Lucas captures the civic significance of the work that went on inside beauty shops, which beauticians and patrons alike termed “beauty culture,” or the grooming of hair. Rooted in assumptions and structural realities unique to black communities, this work, and the spaces where it occurred, occupied a conspicuous place in southern black neighborhoods and economies. As did white southern women’s encounter with beauty products, black women’s participation in the modern world of beauty afforded tools for constructing visions of self and community. For the first half of the twentieth century, white women turned to cosmetics to fashion an exclusionary, racialized femininity. Sometimes, black women found their own consumer choices conditioned by this same ideal. The conviction that “whiter” features were more attractive than “black” ones gave rise, for example, to commercially prepared hair straighteners and skin bleaches. The availability of these controversial products, as well as of cosmetics that elicited anxieties about female morality, meant that the pursuit of beauty was fraught with contention in the black community. The historical record reveals these tensions, exposing the emotional and especially physical cost black women bore as they pursued beauty with the aid of modern beauty products. But as Lucas’s memory indicates, black women also found themselves heirs to a beauty tradition with different ideological underpinnings and, at times, quite different uses. Black beauticians who plied their trade in the early- to mid-twentieth-century South helped their clients construct a femininity that blunted the harsher edges of Jim Crow. What was at stake for many black women was the respectability that well-groomed hair conferred, a status that was particularly significant for poorer black women, whose financial and occupational position made fighting negative stereotypes difficult. Through the expanding market of consumer goods and services, southern black women wrested a small degree of power from an antagonistic audience by presenting themselves in ways intended to demand respect. The beautifying process itself was also significant, providing overworked black women opportunities for relaxation and pampering.

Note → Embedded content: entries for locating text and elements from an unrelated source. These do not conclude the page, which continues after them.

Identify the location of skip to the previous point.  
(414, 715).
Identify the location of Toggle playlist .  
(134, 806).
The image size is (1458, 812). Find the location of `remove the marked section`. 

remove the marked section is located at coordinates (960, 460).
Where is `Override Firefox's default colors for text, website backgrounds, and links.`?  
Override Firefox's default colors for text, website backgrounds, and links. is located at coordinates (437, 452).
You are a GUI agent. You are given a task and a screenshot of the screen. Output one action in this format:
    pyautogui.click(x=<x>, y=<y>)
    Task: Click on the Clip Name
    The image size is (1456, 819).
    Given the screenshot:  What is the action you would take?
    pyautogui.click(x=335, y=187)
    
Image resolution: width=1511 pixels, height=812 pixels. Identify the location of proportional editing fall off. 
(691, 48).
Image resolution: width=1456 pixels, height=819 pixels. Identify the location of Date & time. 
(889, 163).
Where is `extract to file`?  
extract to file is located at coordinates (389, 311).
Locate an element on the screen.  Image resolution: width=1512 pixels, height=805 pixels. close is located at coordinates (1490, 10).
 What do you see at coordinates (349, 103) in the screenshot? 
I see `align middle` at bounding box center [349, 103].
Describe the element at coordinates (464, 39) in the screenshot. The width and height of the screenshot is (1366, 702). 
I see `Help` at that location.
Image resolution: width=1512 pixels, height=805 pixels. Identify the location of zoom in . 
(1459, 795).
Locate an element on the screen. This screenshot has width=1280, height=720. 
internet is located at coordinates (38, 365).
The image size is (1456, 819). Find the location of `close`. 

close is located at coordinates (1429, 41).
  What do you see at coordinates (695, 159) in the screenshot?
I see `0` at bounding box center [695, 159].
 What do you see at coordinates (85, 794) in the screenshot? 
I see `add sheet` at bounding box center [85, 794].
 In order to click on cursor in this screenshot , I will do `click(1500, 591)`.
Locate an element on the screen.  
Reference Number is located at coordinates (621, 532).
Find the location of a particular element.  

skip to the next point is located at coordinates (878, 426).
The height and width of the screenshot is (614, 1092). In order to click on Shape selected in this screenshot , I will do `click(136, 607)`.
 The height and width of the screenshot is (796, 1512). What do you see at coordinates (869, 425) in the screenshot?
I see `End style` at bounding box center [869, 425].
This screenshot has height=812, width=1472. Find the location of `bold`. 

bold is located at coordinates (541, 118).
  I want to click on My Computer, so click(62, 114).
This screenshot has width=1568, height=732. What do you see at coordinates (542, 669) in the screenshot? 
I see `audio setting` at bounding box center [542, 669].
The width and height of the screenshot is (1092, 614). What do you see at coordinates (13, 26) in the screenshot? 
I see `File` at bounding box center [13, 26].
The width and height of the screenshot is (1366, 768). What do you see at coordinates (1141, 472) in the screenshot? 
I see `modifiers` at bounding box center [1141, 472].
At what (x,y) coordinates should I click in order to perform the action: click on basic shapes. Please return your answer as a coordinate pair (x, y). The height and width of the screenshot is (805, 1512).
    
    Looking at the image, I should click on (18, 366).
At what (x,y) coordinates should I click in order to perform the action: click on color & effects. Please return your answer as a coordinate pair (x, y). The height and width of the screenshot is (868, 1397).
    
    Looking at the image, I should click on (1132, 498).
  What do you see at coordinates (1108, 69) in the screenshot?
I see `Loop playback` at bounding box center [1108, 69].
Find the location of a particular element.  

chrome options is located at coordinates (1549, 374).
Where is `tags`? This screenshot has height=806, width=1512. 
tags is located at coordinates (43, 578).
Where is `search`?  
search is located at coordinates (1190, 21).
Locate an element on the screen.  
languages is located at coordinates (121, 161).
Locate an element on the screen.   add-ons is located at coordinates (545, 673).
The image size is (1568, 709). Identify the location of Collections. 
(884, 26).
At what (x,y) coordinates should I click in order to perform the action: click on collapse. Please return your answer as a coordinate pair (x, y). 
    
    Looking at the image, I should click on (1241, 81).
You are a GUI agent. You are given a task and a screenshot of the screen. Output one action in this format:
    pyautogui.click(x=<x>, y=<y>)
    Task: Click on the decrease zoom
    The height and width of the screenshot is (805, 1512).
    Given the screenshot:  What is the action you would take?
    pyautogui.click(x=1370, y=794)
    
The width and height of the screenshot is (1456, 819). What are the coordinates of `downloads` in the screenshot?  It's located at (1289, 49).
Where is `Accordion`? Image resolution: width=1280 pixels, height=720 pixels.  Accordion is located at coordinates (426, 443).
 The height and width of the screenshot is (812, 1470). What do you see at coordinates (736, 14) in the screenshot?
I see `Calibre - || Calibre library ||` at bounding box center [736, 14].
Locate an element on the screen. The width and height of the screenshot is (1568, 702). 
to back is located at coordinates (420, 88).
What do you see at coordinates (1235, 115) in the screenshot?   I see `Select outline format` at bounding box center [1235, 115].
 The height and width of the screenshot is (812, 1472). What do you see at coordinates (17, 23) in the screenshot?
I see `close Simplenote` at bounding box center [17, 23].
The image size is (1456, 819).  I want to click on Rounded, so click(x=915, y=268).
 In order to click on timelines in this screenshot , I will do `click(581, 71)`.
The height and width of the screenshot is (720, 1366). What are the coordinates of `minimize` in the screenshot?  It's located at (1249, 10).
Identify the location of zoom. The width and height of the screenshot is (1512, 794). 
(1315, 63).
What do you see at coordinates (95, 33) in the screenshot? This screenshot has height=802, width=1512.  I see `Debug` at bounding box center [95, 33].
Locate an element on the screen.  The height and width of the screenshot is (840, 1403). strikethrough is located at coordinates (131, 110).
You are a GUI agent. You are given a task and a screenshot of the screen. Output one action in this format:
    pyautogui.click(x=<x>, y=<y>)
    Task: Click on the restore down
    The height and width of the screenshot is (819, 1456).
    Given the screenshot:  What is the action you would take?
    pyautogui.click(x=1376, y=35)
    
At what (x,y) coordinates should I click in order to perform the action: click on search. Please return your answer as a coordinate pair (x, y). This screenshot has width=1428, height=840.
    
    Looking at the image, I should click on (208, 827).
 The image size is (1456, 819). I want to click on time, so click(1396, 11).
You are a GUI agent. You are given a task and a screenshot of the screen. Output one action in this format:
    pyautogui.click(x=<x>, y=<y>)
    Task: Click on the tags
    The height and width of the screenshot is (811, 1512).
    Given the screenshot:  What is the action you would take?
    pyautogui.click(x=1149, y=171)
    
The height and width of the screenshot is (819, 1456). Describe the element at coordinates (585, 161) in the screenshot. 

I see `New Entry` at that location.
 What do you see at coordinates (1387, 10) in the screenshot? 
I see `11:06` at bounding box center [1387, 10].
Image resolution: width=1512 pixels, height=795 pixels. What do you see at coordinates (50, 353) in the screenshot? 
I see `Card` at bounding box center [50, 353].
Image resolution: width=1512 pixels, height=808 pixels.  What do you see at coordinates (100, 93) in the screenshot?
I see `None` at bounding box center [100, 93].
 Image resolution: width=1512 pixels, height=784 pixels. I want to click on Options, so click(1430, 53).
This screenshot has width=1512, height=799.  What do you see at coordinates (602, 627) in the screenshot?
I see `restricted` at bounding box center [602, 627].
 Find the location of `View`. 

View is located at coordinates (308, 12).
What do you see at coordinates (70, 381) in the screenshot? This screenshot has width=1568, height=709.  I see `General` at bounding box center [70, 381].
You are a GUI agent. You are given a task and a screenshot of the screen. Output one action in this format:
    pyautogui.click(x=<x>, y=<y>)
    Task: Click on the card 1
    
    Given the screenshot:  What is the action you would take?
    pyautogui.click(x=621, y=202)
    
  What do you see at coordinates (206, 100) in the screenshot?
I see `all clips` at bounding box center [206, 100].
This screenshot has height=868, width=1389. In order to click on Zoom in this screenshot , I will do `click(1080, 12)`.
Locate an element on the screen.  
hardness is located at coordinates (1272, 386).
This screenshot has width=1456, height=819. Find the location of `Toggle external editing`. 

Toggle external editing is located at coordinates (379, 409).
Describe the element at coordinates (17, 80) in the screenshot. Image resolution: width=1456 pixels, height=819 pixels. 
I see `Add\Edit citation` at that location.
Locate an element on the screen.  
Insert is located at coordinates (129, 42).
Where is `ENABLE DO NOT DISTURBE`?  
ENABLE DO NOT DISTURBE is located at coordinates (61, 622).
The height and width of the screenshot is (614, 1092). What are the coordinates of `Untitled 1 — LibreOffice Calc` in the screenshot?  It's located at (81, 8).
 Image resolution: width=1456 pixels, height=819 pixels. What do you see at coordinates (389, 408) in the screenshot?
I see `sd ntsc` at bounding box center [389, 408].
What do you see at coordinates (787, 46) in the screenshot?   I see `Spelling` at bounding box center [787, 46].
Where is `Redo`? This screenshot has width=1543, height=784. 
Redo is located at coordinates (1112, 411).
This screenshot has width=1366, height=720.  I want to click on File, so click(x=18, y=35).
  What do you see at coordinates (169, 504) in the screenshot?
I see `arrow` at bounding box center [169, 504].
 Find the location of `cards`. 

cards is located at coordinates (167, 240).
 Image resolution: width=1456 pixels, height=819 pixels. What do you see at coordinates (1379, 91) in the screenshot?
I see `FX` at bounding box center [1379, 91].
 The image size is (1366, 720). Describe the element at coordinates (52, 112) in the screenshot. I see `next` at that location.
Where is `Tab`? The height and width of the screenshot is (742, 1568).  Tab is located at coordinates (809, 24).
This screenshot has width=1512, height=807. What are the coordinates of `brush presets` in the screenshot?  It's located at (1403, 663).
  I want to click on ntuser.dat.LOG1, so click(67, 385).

In addition to the efficacy of their products and services, black beauticians also emphasized that their line of work was a valuable vehicle for the economic uplift of the race. Black women with little capital could enter the profession without going into debt, a fact that allowed scores of working-class black women to set themselves up as beauticians and thus free themselves from economic dependence on both black husbands and white employers. Perhaps most importantly, since they operated beyond the watchful gaze of white employers, black beauticians presided over important free spaces in black communities. Nurtured by this freedom—and, significantly, the content of beauty rituals themselves—a culture of beauty shop talk emerged in many African American beauty parlors. The practices and physical spaces of black beauty parlors, in short, reveal the political potential inherent in certain types of consumer behaviors.[4]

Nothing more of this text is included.